Portrayed by Alan Dale, Kirsten's businessman father and later Julie Cooper's husband. His character recurs throughout the first season, and he becomes a regular during the second season, but comes to a sudden stop when his character suffers from a fatal heart attack during the season 2 finale. The Chicago Tribune characterised Caleb as a "gruff, uncompromising Newport Beach, Calif., real-estate developer". When asked by the Tribune about the character, Dale said, "The thing that's lovely about this character is that there's so much to do with him. His relationships are so complicated, and once the marriage happened, everyone was related in the show. That means he's got all these people to relate to, and he relates so badly with everyone."

===Taylor Townsend===

Portrayed by Autumn Reeser, introduced in the third season as a neurotic perfectionist student.
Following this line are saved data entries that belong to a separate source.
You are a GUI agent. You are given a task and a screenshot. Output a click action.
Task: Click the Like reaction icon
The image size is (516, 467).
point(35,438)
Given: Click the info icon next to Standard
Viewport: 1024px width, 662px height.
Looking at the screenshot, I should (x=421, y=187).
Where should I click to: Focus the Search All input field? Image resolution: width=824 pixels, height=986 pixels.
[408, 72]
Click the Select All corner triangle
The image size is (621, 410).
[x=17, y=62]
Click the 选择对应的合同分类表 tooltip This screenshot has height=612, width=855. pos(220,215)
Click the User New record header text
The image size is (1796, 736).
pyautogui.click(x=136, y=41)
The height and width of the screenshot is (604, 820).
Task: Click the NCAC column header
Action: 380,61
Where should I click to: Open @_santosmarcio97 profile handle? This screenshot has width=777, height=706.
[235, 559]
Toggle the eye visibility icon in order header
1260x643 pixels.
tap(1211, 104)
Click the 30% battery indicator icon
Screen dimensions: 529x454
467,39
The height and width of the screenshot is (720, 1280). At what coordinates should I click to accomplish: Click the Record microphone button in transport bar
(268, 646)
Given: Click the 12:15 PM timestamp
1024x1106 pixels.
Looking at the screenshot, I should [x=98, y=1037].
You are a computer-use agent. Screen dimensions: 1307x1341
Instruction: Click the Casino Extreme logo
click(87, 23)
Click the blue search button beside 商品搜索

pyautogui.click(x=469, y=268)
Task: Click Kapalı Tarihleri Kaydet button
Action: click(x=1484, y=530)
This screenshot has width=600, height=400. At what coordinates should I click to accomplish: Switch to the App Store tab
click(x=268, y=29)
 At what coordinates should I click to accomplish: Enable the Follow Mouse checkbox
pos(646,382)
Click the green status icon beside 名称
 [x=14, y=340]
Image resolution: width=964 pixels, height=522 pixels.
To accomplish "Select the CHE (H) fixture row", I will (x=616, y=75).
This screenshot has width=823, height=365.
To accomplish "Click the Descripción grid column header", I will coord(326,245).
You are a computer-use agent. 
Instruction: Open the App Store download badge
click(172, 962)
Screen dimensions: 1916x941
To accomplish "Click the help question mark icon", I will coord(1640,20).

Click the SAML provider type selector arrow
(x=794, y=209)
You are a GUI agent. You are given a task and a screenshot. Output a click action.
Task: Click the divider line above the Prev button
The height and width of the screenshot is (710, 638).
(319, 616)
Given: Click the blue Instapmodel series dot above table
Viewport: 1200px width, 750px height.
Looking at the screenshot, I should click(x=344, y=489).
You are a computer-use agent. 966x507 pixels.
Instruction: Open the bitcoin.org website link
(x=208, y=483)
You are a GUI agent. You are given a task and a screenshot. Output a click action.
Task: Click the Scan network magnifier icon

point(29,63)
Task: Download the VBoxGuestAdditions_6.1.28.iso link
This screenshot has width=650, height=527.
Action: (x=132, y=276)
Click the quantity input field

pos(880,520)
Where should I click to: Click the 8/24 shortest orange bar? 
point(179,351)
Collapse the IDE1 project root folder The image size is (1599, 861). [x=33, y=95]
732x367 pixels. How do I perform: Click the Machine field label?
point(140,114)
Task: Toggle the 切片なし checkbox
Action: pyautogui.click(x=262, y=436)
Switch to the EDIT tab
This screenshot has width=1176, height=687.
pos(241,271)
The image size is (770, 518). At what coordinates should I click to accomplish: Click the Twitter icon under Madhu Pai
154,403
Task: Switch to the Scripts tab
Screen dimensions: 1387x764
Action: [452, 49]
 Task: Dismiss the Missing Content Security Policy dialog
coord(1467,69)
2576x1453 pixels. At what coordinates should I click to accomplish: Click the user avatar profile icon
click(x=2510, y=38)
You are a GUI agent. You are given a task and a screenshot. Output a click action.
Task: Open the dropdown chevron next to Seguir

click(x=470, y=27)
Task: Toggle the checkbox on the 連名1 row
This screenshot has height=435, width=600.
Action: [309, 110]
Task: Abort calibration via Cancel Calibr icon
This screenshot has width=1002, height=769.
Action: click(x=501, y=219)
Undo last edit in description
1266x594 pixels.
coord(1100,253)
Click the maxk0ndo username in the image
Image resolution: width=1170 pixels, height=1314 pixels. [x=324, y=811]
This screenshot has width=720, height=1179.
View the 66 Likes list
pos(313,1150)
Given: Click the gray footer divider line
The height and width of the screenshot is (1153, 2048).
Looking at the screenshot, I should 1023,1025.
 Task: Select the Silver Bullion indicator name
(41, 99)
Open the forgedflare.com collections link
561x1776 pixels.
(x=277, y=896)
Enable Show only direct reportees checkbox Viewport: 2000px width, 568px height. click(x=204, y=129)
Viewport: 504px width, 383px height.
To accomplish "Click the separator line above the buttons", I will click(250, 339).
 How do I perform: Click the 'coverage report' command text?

Her character's initial personality was referred to by many critics as similar to the character Tracy Flick from the film Election. Taylor begins the series as a recurring villain before eventually becoming the second female lead in the fourth season. Autumn Reeser's performance was critically acclaimed. She reflected back on the character during a 2010 interview, saying "I feel like there's a lot of girls out there who could really relate to her, who hadn't seen themselves on TV in that way. I loved that about her. I loved that she made no apologies for who she was even though she wasn't what all the magazines said was OK. She was like, "I'm still valid. And I'm awesome. And I know I'm odd, and that's OK."

===Kaitlin Cooper===

Portrayed by Willa Holland in seasons 3 and 4, the role of Kaitlin Cooper was originated by Shailene Woodley on a recurring basis during season 1. Kaitlin spends much of the series at boarding school before returning on a recurring basis in season 3 (now played by Holland) and finally becoming a regular character in season 4. The daughter of Jimmy Cooper and Julie Cooper-Nichol and sister to Marissa Cooper. Her personality is more similar to her mother's rather than her father's, and she is portrayed as a regular pot smoker and occasional dealer. Holland observed that "no one can control her" but that her arc in Season 4 finds the character maturing. When asked about any disappointment over the recast, Shailene Woodley responded that, "I was 11 and I was on as a guest, recurring character, or whatever. My character went to boarding school and when they decided to bring her back, they actually re-auditioned me to bring her back. But I didn't go through puberty until late [...] So, there was no weirdness when Willa Holland got it because she was so obviously right for the role... and I was so obviously not [laughs]." In the series, Willa Holland's character dates a character played by the popular music star Chris Brown in the fourth season of the show.

==Recurring characters==
The following is a list of characters that were recurring guests on the series; they are listed in the order that they first appeared on the show. Many characters have had storylines that have spanned multiple seasons, while the others are restricted to arcs that occurred during a single season of the show.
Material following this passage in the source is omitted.